Por Sandra Luz Tello Velázquez
La época en la que vivimos nos ha sumergido en el mundo de internet, en las respuestas de Google y en la información (verdadera o no) que nos proveen las redes sociales. Estamos a un “enter” de revisar algunas frases de autores importantes o de consultar cualquier duda metódica o científica, la actualidad nos puede llevar a cuestionarnos acerca de la vigencia de los libros impresos y la caducidad de las bibliotecas, sin embargo, los amantes de esos jardines de letras creen que es posible mantener sus puertas abiertas para cualquier consulta o disfrute lector.
María Moliner, mencionaba en su “Carta a los bibliotecarios rurales” que a cualquier pueblo, a cualquier sociedad se le debe hablar de cultura para abrirle los ojos, para que la respuesta invariable siempre sea el movimiento de las cabezas que los lleve a una liberación efectiva, es esa la misión de las bibliotecas.
Caminar por una biblioteca, recorrer sus pasillos, aspirar los aromas de las hojas y las pastas por las que tantos ojos y tantas manos se han posado es transitar por una especie de Paraíso, como aseveraba Jorge Luis Borges.
Mantener vivas las bibliotecas y sus preciados tesoros implica dar sentido humano a la marcha inevitable del progreso, de la tecnología y la transformación, evitando el riesgo de ser revolcados por la devastadora modernidad líquida de nuestro siglo.
Los libros y sus santuarios permiten reconocernos en otros a través de las palabras impresas, de mantener el avance de la ciencia, los descubrimientos, ideas o pensamientos sólidos, sin el temor a ser modificados, borrados o transformados en desechos de la red.

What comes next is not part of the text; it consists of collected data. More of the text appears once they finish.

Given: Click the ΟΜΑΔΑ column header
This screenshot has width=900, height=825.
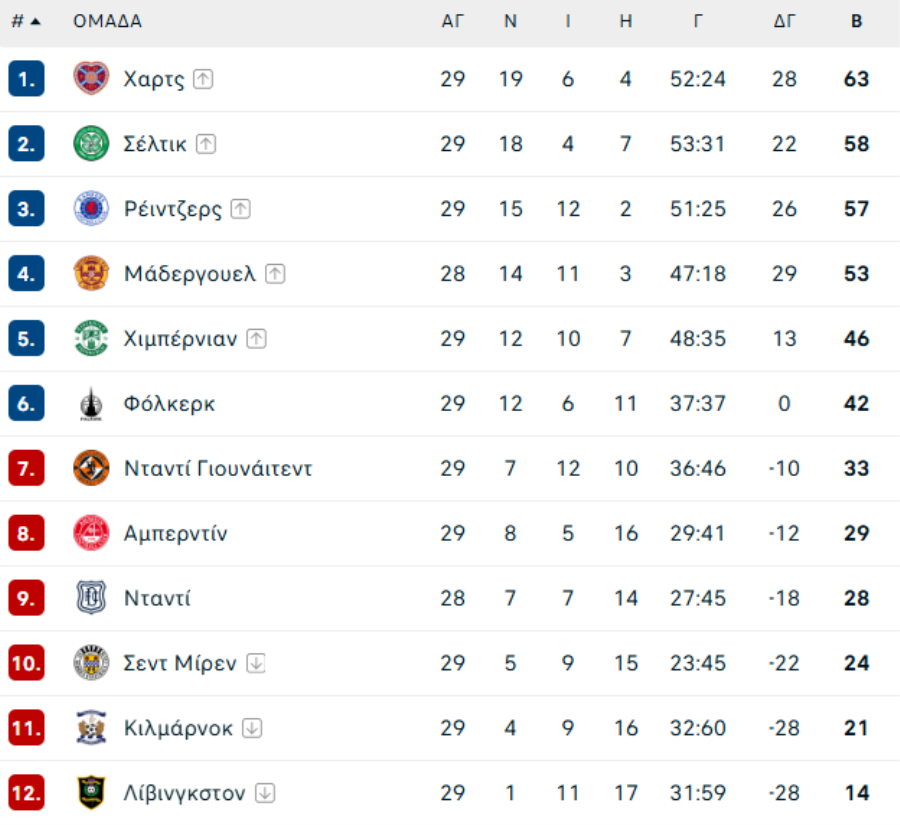Looking at the screenshot, I should (x=107, y=21).
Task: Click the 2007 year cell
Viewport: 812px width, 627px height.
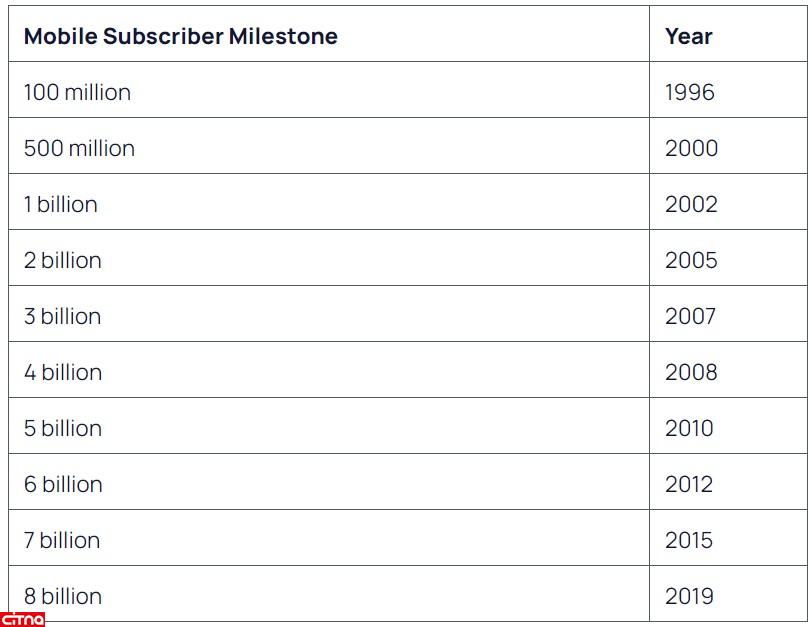Action: point(690,317)
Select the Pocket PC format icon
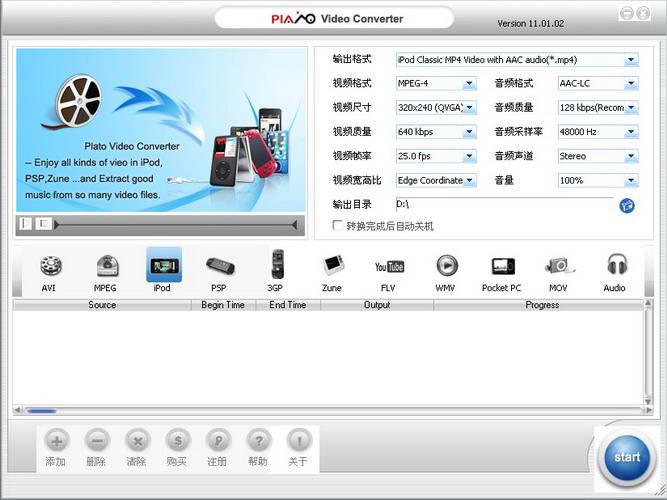The height and width of the screenshot is (500, 667). tap(501, 267)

Es por lo anterior que, las bibliotecas tendrían que permanecer y visitarse con gran entusiasmo, para mantener los libros en las manos e impregnar su riqueza en las mentes, quizá haya que promover los recursos de estos centros, ampliar las posibilidades, identificar las cualidades de los nuevos lectores hasta llevarlos a olvidarse de las distracciones de la falsa información superflua, contagiándonos de la emoción que invadía a Borges al dejar atrás los rumores de la plaza y sumergirnos en el sereno gravitar de los libros.